### AIM OF THE EXERCISE
No pictures should appear. The lines from the beginning of the listing through the one holding "Task: Select the Parlor Performance report" must be reproduced exactly, and nothing more.
#### PROVIDED DATA
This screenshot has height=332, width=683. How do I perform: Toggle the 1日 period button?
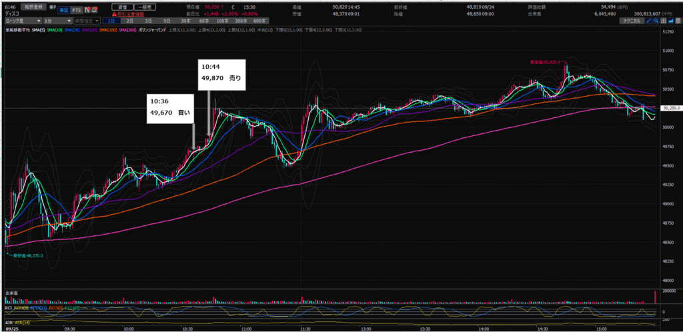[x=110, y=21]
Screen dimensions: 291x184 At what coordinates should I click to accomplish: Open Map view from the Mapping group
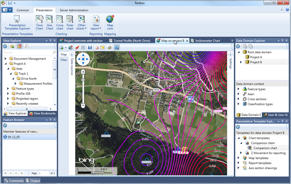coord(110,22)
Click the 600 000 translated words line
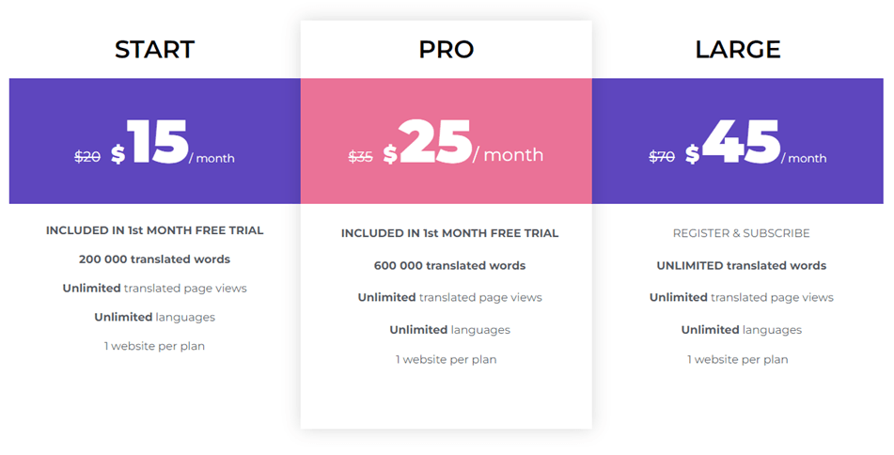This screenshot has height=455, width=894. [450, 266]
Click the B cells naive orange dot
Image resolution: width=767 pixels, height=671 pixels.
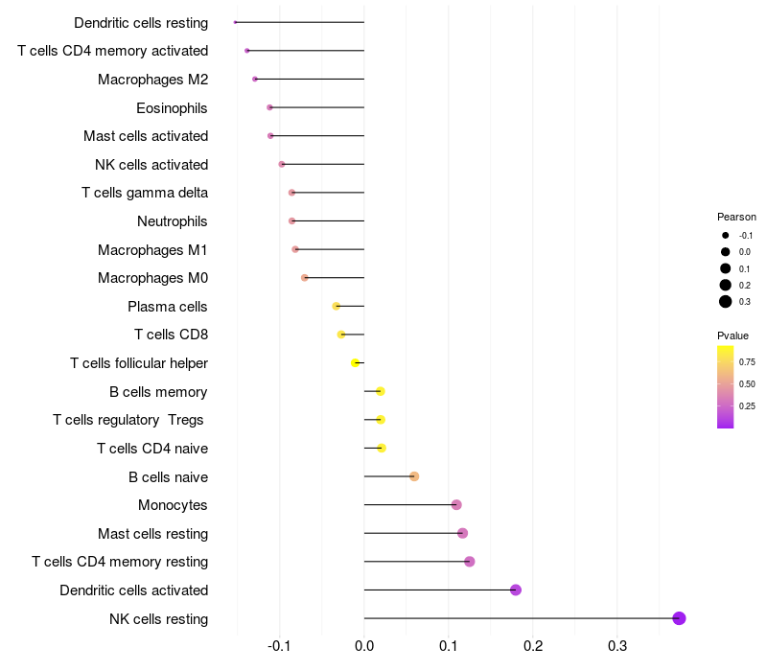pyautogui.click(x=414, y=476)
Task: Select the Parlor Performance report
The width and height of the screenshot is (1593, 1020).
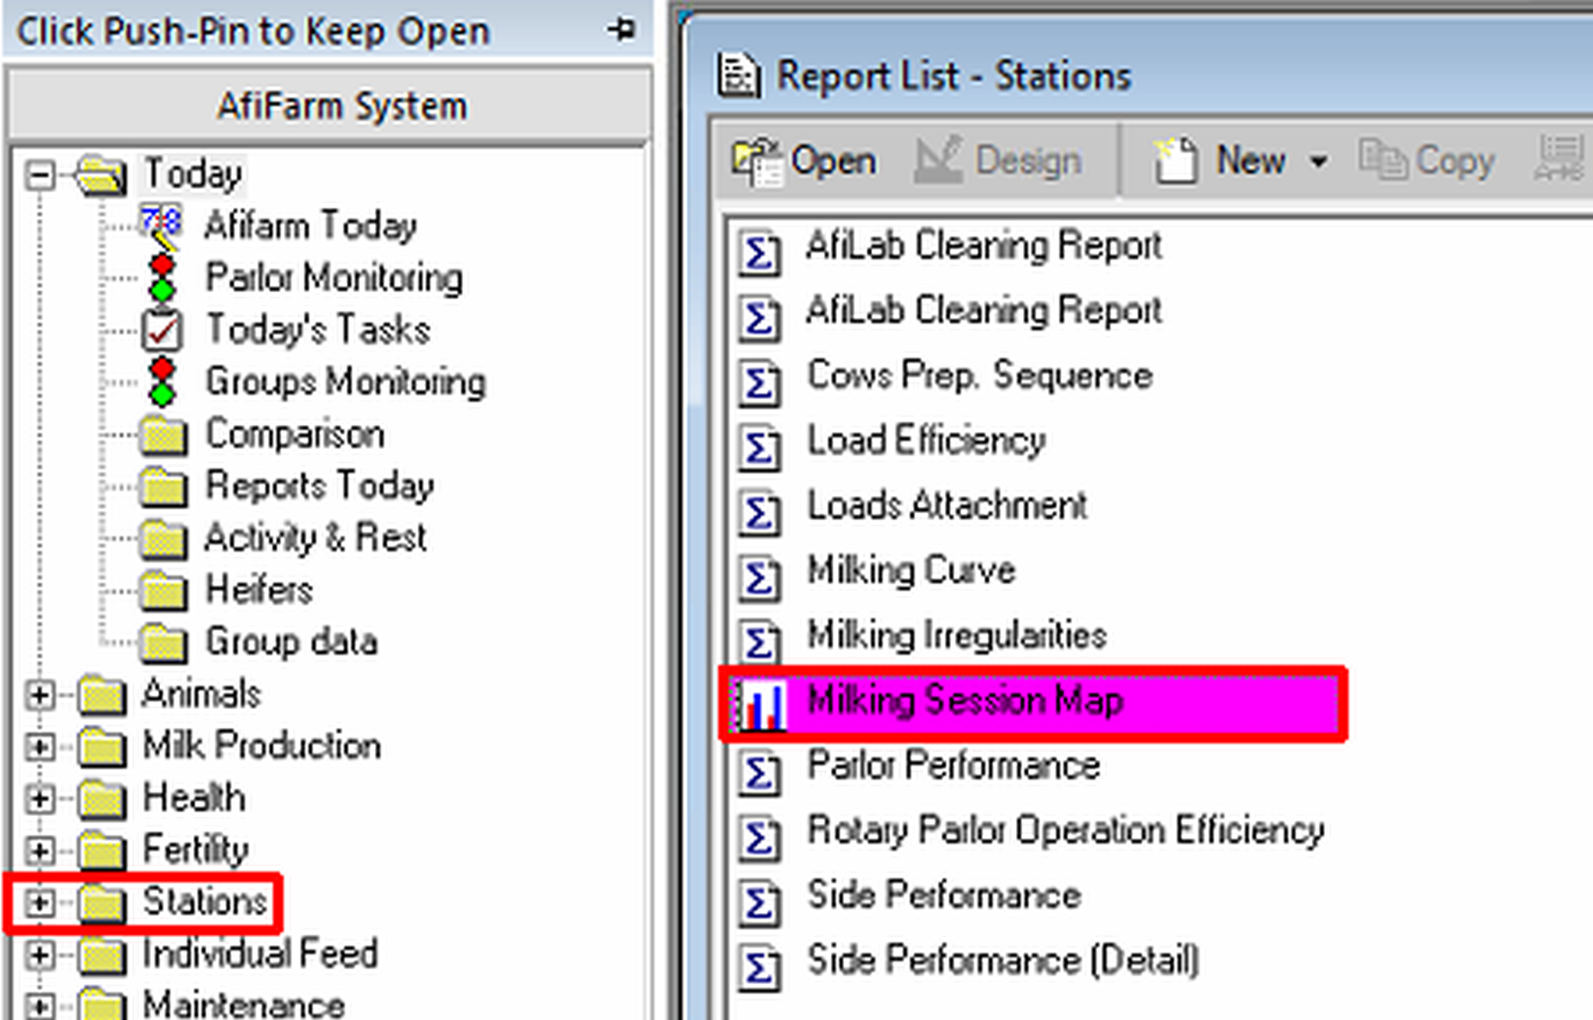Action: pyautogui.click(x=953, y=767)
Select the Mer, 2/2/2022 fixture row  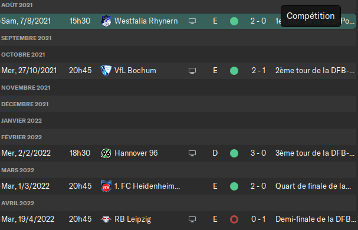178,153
########
### EXERCISE ANSWER
This screenshot has height=332, width=683. How do I perform: Toggle the 1日 period button?
[x=110, y=21]
Screen dimensions: 291x184 At what coordinates should I click to accomplish: Open Map view from the Mapping group
coord(110,22)
Click the 600 000 translated words line
This screenshot has height=455, width=894. [450, 266]
Click the B cells naive orange dot
Image resolution: width=767 pixels, height=671 pixels.
pyautogui.click(x=414, y=476)
Task: Select the Parlor Performance report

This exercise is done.